## [DIRECTIONS]
Update the records starting at the line that contains "The width and" and stopping after the line that contains "(x=65, y=146)", putting "header menu" in place of "top navigation" and keeping everything else the same. Leave the pictures out.

## [EXCERPTED DATA]
**********

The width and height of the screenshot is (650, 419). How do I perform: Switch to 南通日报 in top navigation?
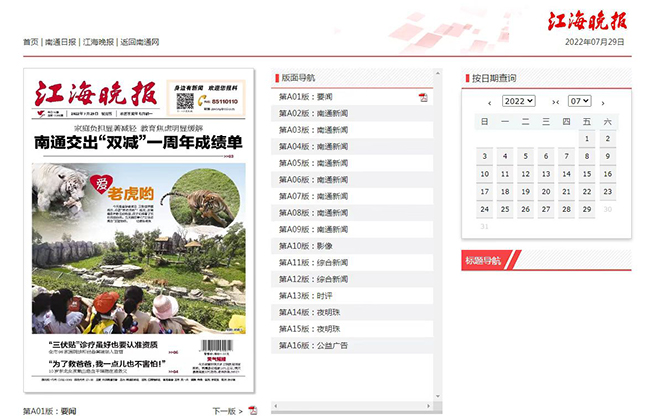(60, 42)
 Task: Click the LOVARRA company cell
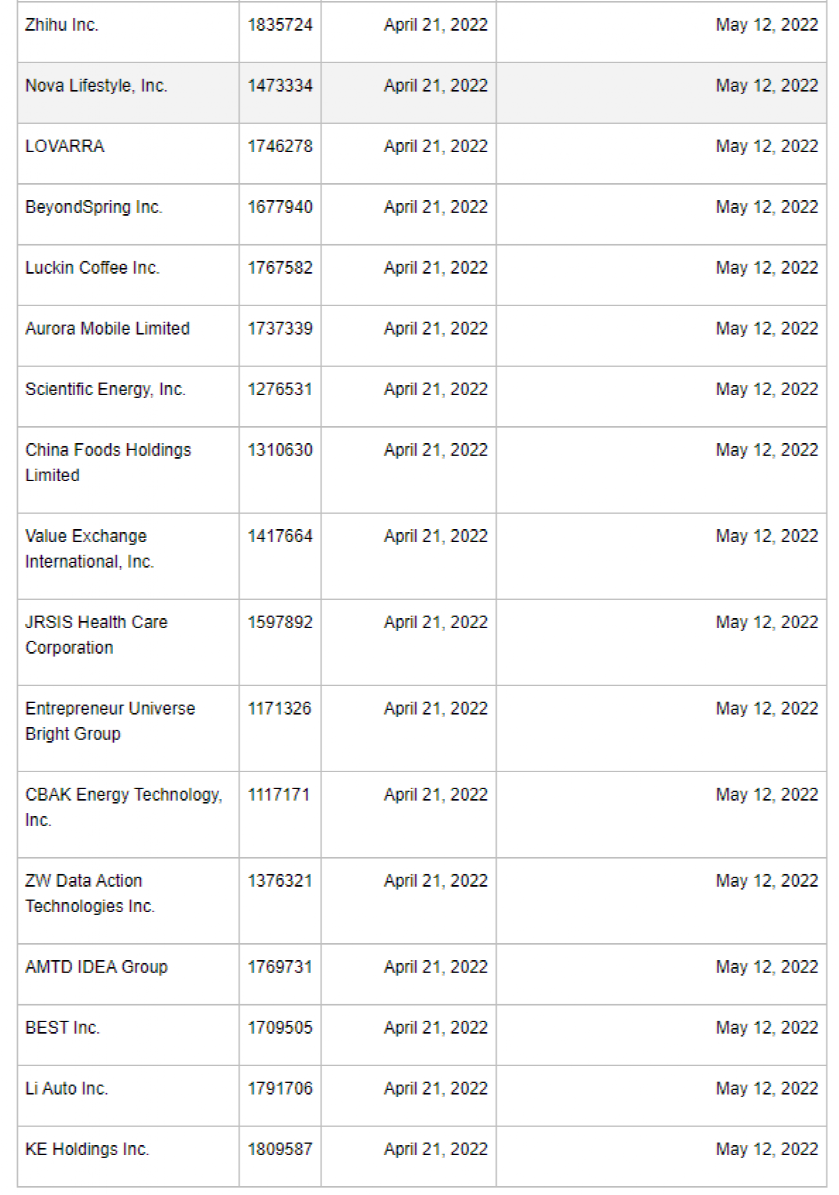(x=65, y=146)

**********

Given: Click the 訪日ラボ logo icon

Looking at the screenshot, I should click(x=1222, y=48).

**********

## [TASK RESULT]
The width and height of the screenshot is (650, 419). How do I perform: Switch to 南通日报 in header menu?
(60, 42)
 Task: Click the LOVARRA company cell
(x=65, y=146)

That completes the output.